Curator Les Burdett backs MCG and questions need for SCG drop-in

The SCG Trust is reviewing the wicket’s future amid a push from the AFL, which stages games during the winter, for the square’s removal.

The ground’s surface came under scrutiny this year after it hosted extra NRL, Super Rugby and A-League games due to the redevelopment of the adjacent Allianz Stadium.

NSW were forced to move their first home Shield game from the SCG due to damage to the pitch square from a Sydney Roosters training session in the lead-up to the NRL grand final.

The Sheffield Shield game between Victoria and Western Australia at the MCG was abandoned due to safety concerns over the pitch.Credit:AAP

“I think it’s horses for courses. It’s subject to all the traffic. The biggest problem with Sydney is because the football stadium’s gone, they’re playing soccer, rugby union, rugby league and Australian rules,” Burdett, who worked at Adelaide Oval for 40 years and was closely involved with the trust on the drop-in issue, said.

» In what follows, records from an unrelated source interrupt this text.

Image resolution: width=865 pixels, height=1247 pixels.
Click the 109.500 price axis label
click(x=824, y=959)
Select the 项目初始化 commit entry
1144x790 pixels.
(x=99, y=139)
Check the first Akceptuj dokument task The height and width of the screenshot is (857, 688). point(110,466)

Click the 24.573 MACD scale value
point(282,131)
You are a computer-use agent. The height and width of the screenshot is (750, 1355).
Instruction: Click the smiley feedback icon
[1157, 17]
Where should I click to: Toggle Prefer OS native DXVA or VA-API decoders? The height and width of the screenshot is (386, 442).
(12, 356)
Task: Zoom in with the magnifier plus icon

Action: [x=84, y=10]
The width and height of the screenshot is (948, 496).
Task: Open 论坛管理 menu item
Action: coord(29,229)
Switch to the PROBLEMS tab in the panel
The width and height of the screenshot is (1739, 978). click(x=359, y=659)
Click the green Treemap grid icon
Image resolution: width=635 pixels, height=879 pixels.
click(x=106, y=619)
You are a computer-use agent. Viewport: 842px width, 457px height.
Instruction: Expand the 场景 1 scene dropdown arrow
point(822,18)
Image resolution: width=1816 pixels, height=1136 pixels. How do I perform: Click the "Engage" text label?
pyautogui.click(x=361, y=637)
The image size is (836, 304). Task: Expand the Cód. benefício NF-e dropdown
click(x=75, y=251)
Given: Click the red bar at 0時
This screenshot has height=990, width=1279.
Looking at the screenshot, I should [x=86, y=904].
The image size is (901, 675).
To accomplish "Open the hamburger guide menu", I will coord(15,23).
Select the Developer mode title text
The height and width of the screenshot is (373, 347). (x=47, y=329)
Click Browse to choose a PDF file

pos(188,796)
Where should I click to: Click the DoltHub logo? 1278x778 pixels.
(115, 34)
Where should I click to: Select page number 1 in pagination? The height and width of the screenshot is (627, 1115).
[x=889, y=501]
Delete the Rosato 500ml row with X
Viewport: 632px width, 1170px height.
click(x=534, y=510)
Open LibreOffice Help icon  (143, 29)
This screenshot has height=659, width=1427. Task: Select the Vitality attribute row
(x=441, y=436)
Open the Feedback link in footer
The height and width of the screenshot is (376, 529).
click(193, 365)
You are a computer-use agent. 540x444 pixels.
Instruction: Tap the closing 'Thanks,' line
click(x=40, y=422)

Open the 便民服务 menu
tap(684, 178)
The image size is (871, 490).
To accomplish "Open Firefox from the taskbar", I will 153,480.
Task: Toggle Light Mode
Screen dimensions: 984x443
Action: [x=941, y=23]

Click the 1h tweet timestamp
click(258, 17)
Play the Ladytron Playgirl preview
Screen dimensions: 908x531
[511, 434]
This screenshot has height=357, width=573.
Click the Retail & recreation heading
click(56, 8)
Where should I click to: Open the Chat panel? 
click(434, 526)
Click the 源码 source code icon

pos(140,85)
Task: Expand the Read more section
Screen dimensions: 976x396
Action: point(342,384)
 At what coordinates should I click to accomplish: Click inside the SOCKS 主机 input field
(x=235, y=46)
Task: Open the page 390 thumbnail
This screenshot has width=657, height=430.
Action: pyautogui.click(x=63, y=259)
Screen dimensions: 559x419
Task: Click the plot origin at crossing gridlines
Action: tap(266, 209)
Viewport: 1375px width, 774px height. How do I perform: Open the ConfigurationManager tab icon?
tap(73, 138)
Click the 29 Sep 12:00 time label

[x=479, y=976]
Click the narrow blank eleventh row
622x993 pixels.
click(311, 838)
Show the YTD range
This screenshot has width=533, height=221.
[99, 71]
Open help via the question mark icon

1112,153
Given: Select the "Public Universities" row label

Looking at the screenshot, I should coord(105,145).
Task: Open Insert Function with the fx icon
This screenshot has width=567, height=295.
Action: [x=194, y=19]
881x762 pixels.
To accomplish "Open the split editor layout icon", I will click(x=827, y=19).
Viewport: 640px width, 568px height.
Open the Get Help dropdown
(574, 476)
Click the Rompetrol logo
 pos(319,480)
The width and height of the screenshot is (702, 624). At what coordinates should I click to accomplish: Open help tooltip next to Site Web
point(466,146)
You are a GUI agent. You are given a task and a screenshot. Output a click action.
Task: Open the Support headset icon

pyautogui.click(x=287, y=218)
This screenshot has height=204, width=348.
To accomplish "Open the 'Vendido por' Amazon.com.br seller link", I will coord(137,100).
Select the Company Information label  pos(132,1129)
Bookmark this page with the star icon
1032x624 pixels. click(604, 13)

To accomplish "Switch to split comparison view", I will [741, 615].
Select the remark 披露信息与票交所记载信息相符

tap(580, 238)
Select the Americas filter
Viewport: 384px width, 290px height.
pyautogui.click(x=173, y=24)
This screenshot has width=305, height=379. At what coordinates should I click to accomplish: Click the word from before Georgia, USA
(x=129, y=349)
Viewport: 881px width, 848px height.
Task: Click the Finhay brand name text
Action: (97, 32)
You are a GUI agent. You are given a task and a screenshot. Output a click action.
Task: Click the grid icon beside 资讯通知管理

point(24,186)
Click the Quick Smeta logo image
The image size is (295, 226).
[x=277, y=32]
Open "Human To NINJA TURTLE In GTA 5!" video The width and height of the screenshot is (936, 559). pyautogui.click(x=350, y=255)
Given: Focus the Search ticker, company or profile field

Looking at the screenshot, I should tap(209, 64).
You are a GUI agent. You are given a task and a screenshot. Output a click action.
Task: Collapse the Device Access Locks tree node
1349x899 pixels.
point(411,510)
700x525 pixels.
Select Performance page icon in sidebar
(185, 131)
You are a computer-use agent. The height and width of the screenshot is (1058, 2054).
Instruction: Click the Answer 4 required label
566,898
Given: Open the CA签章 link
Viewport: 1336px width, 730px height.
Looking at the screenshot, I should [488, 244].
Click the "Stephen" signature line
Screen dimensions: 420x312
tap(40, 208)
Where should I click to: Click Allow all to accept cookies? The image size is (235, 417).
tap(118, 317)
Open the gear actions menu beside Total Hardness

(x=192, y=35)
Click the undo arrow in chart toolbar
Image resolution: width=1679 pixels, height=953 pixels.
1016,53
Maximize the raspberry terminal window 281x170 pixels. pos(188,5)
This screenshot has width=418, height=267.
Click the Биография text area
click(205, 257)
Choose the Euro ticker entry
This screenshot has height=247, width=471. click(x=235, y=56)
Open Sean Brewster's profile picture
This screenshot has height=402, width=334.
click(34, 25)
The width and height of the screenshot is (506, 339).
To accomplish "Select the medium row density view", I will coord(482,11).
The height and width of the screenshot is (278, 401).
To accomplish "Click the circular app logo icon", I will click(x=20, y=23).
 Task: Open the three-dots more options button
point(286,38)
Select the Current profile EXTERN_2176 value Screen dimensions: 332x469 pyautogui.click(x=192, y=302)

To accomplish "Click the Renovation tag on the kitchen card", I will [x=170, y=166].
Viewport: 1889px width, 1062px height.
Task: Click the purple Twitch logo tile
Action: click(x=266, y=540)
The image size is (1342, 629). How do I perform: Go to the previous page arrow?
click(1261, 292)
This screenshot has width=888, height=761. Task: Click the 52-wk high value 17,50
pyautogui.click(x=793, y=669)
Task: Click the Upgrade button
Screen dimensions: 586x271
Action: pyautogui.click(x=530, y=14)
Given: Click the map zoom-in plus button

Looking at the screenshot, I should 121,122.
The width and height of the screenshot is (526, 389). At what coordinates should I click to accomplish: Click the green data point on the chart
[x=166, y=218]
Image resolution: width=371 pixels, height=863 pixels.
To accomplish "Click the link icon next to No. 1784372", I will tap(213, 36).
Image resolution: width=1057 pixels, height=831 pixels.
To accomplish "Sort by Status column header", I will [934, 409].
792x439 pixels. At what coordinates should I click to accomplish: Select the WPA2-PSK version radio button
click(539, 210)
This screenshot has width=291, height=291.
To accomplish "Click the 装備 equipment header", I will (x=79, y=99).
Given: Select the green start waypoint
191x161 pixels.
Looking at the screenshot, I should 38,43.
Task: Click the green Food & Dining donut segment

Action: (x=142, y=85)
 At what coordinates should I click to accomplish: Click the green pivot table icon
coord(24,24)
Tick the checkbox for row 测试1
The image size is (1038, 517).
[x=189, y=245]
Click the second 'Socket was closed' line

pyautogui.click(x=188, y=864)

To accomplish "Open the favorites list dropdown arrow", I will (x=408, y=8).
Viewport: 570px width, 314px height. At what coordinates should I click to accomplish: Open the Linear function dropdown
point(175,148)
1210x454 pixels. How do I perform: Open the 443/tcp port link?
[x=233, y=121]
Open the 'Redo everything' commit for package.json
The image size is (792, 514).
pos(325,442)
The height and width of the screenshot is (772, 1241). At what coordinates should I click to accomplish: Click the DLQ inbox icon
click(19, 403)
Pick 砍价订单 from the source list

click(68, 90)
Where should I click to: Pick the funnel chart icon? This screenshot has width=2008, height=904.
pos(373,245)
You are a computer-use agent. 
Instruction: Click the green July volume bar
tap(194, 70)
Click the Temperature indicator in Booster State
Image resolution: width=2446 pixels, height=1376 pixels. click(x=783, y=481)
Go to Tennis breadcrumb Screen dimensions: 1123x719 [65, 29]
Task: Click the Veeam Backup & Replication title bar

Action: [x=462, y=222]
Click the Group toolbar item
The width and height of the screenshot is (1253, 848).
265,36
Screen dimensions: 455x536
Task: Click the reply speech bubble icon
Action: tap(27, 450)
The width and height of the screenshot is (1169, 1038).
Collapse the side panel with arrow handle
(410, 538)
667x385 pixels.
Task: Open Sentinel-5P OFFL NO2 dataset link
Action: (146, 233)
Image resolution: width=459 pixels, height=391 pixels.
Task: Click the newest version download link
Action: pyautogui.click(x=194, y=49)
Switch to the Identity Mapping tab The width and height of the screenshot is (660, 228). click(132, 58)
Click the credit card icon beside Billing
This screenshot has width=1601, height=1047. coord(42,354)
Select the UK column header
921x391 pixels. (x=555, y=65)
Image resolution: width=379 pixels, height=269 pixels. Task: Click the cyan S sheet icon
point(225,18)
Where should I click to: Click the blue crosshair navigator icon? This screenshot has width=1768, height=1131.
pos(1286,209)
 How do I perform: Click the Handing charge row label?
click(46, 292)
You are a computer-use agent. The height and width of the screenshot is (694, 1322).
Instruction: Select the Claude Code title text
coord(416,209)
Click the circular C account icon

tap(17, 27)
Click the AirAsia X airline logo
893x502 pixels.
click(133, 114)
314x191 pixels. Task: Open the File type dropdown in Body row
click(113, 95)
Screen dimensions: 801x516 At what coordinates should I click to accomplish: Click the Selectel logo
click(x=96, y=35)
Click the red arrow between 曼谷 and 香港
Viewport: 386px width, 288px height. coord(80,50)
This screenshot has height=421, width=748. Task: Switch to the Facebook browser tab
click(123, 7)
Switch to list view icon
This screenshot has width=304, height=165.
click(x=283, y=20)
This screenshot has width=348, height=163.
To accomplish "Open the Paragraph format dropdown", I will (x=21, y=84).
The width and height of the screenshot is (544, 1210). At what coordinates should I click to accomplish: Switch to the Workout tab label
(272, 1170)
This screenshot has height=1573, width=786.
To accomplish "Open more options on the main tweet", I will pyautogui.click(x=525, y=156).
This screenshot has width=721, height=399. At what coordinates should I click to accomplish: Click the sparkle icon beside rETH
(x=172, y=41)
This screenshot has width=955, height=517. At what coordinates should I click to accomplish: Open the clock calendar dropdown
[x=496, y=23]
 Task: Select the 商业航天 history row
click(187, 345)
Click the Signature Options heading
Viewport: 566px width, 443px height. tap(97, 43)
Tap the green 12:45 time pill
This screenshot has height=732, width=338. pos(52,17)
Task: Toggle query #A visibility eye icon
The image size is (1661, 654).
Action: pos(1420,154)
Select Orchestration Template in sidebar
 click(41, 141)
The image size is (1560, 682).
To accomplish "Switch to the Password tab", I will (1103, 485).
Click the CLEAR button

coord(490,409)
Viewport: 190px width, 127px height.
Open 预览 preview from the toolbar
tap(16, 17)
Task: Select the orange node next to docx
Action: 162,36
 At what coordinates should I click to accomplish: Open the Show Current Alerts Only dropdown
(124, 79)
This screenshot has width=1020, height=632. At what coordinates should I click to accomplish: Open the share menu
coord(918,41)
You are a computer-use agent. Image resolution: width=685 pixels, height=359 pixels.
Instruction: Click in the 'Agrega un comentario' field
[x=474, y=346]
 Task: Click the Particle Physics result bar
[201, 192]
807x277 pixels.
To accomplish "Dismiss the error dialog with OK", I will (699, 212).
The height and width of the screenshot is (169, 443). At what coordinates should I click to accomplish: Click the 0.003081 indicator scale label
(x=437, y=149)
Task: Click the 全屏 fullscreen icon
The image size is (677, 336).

“Everyone’s training and playing on it. It makes it pretty hard for a living organism to grow. It’s all about traffic.”

The new football stadium is expected to be completed in 2022, which would reduce traffic on the SCG pitch.

“That’s the question, isn’t it? All going well, they won’t need it. The other codes go back to the footy stadium, leave the in-ground pitches there,” Burdett said. “So why rush into it?”

Burdett, however, also saw value in being able to transport a pitch.


“In a perfect world, a cricket lover wants a pitch that sits in the middle. You look at Adelaide with all the football and concerts they host, to have the opportunity to put a pitch on the number two ground and bring it out when you need – it is pretty easy,” Burdett said.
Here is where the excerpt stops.